PROBLEM REQUIREMENTS: Pull out every line from the line containing "The width and" through the end of the material, both ends included, and reproduce it exactly. Keep pictures out.

EXTRACTED MATERIAL:
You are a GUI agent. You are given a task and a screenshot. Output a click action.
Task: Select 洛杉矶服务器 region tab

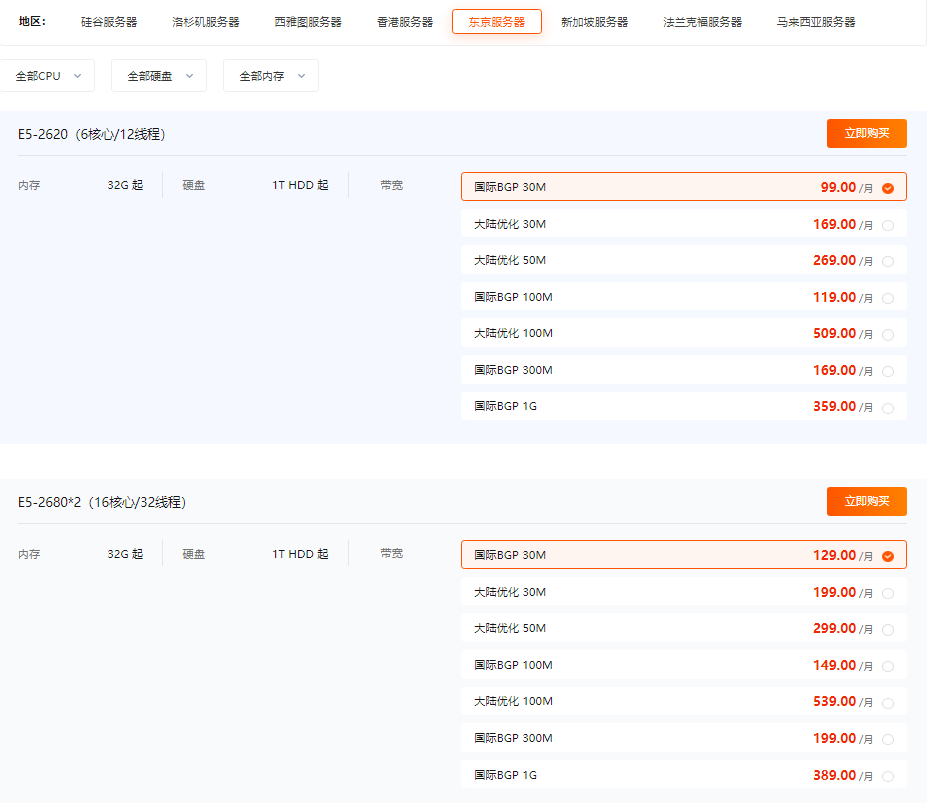pyautogui.click(x=206, y=22)
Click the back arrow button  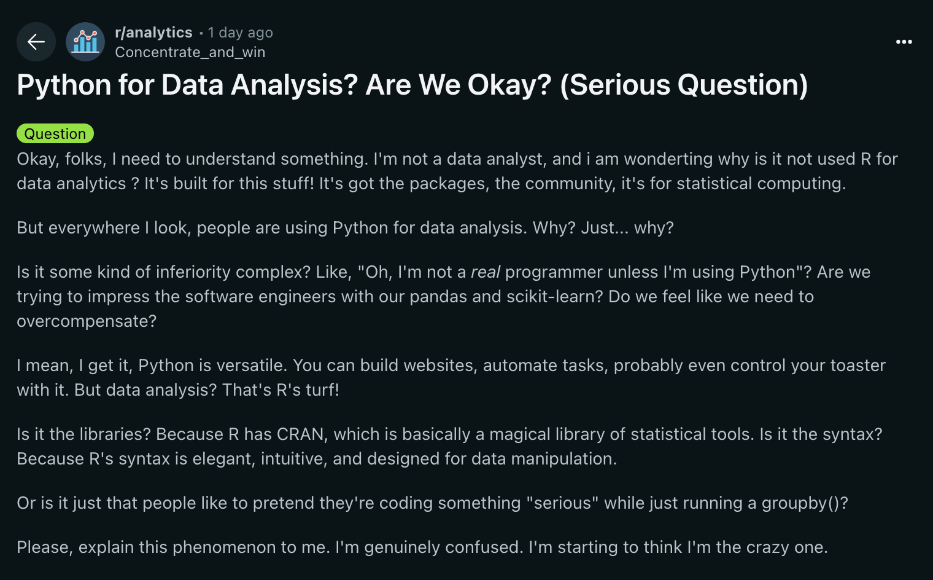coord(36,41)
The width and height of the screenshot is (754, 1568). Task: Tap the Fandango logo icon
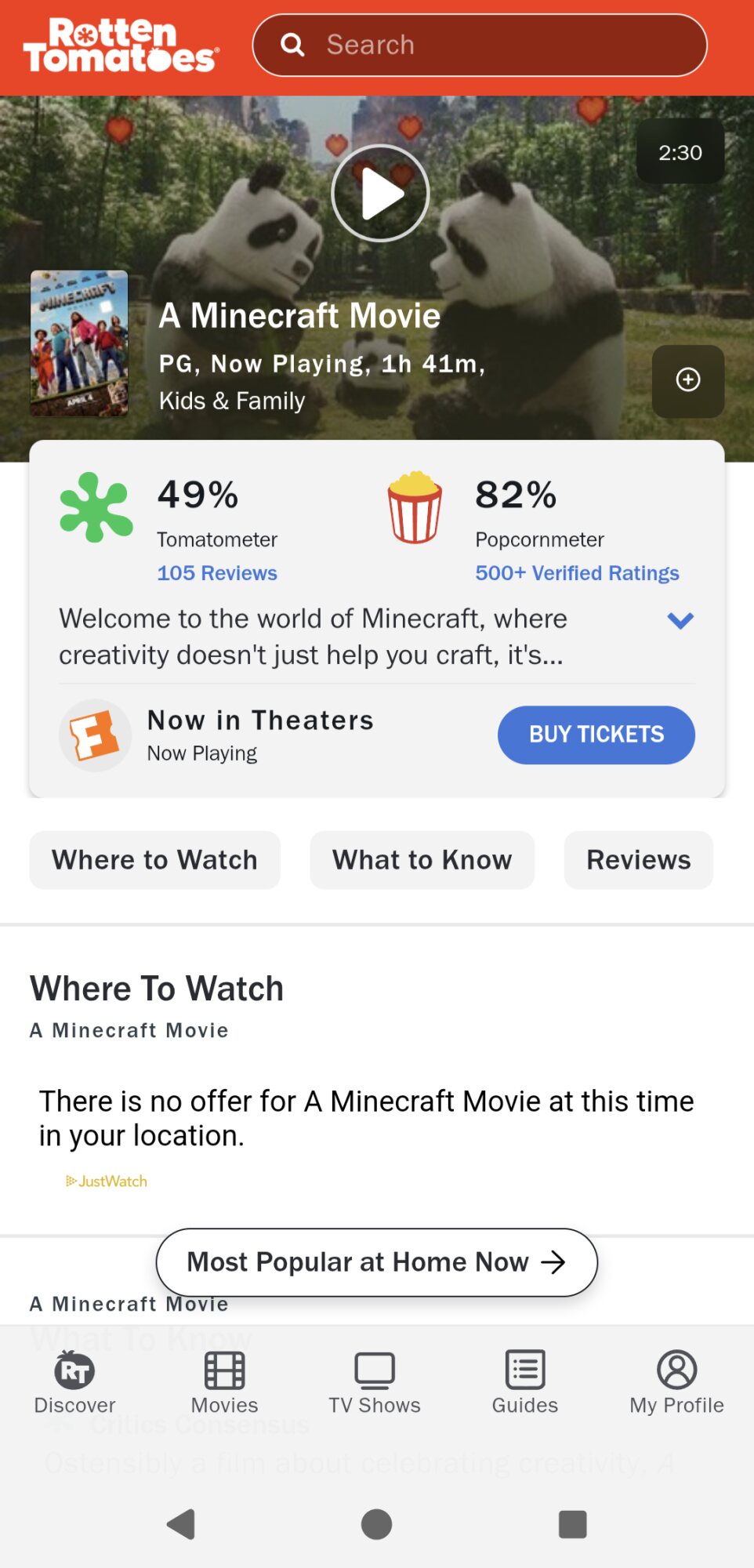click(x=95, y=735)
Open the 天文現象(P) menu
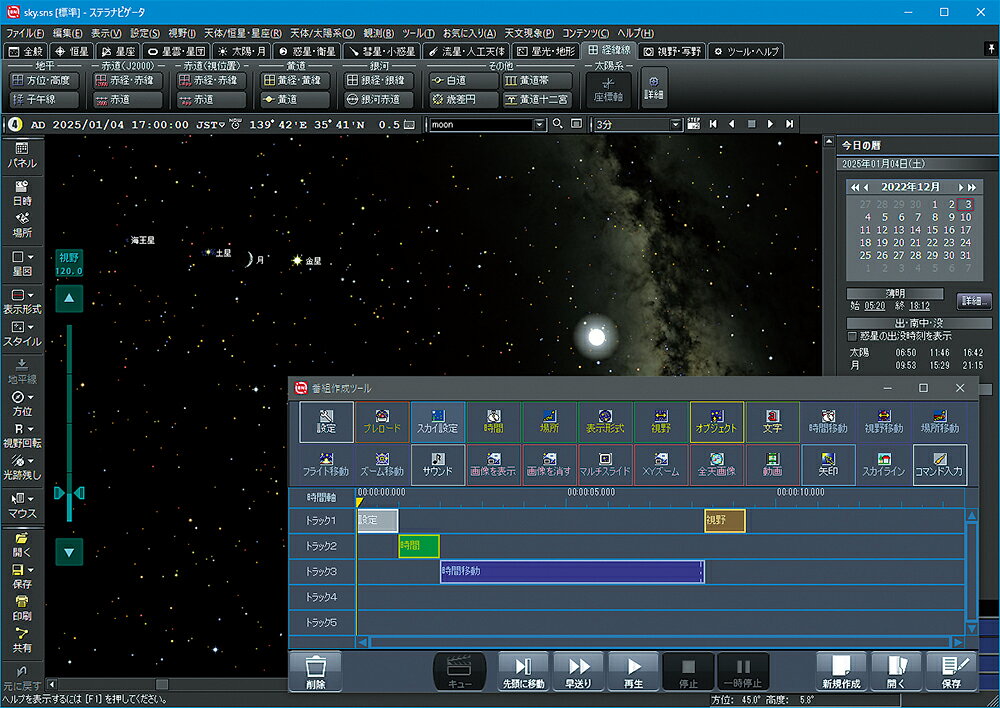This screenshot has height=708, width=1000. (529, 33)

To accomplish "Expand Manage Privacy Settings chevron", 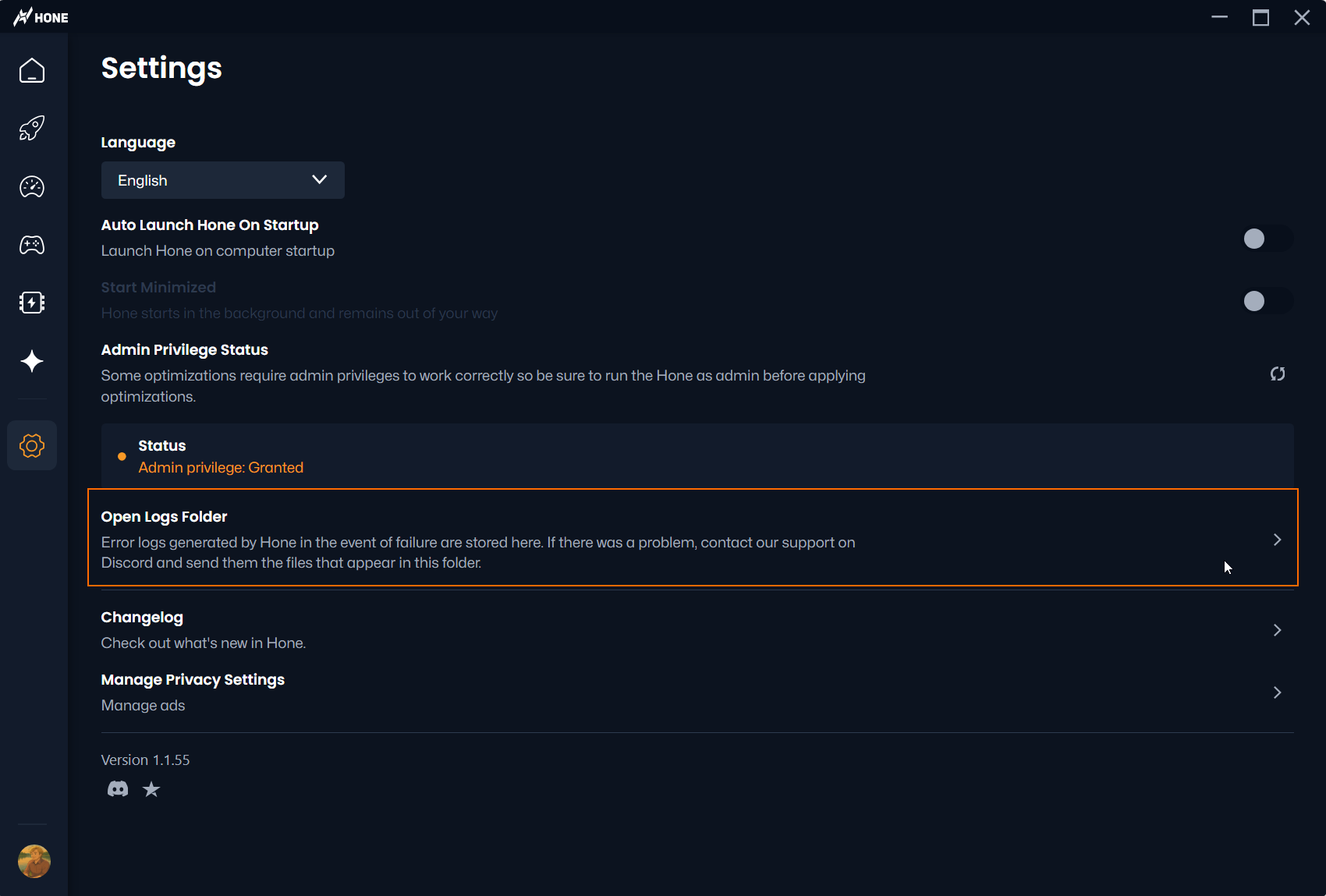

SOLUTION:
The width and height of the screenshot is (754, 1568). Task: Tap the Fandango logo icon
click(x=95, y=735)
Open the 天文現象(P) menu
This screenshot has height=708, width=1000. (529, 33)

To accomplish "Expand Manage Privacy Settings chevron", 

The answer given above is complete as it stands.